While this is a worthy and useful effort it is marred by an excess of polemic compounded by a lack of humility and a dirth of references as there are none. Mr Holub is entitled to his opinions and also his polemic but the lack of references and a tenancy to paint the world both black and white creates an impression that Mr Hollup considers you, the reader, a prop or straw man in his one man play. I must caution the prospective reader to do his or her homework before, during, and after reading this work. Indeed I would actively discourage anyone from reading this book who was not well versed in OOD/OOP. This is because the world according to Holub is at variance to what you have been taught. This is not because the rest of world is wrong. It is because MR Holub likes to make a bigger splash than necessary to make very minor points.

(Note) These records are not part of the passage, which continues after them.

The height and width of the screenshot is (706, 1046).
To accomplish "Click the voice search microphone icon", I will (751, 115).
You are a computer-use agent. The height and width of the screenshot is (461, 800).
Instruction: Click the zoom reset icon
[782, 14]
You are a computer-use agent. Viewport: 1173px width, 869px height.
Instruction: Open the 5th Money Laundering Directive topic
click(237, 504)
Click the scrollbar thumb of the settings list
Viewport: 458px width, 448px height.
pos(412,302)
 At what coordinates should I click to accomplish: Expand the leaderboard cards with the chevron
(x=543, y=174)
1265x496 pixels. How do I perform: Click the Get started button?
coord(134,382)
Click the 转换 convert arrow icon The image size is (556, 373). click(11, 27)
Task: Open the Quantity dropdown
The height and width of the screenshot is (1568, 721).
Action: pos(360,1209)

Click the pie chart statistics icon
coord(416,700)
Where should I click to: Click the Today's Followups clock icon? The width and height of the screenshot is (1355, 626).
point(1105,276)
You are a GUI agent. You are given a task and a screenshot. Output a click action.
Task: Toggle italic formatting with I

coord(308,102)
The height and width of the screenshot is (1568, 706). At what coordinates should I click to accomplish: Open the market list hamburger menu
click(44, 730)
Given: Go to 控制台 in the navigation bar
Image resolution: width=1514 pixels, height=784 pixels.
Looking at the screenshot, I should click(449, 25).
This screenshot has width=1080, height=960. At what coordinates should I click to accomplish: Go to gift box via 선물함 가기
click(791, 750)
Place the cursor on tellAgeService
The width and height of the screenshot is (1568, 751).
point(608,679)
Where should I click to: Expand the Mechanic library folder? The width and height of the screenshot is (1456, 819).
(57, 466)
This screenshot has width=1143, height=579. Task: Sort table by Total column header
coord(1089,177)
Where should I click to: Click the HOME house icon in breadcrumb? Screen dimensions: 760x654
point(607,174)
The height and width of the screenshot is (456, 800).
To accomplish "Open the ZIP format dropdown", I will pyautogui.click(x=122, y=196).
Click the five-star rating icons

I will deal with the minor transgressions first. Whatever the pedagogic virtue of bombast in a class room setting, the formaily of the written word argues for a much defter touch. For example
Getters and Setters are evil : now your are compelled to prove something. Notice that 'Considered Harmful' is not sufficient for Mr Hollub -- but now you must prove your case. This he not only fails to do, but mares his argument further by failing even to educate. He asserts that getter and setters violate encapsulation by revealing implementation details. He claims that if you reimplemented a class you are required to change the getters and setters. You will know that you have mastered OOD when you find this as funny as I do. First the term re-implement means to change how the class is built, but in such a way as to preserve the interface. If the interface must change the it is not a re-implementation it is a redesign. I will spare you the details but this is why design is often done first,and why XP is not always the best approach. Curiously MR Holub does not conclude that XP is evil, nor does he even realize that he as confused the concepts of implementation leakage with information leakage, nor that not all information leakage is bad. It goes downhill from there-- before he is done he will claim that putting UI code in a data Object is not a bad thing and that its not really UI code because it is only AWT.

This is laugh out loud funny.

Now it is true the the overuse of accessors is a 'smell' that your code is not as OO as it should be, is it worse than being bound to a soon be obsolete GUI layer ( AWT does not generate HTML or AJAX) or being unable to share data in an unencapsulated form with the rest of the enterprise via the -- oh right --whats that thing we have been using for 30 years --the relational database.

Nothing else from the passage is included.